Task details: Give the following records again in full and without alteration.

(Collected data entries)
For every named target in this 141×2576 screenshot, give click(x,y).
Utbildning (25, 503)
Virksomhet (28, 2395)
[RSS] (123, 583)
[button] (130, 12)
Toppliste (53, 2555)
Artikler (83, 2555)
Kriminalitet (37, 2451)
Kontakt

Your response:
For every named target in this 141×2576 screenshot, give click(x,y).
Utbildning (25, 503)
Virksomhet (28, 2395)
[RSS] (123, 583)
[button] (130, 12)
Toppliste (53, 2555)
Artikler (83, 2555)
Kriminalitet (37, 2451)
Kontakt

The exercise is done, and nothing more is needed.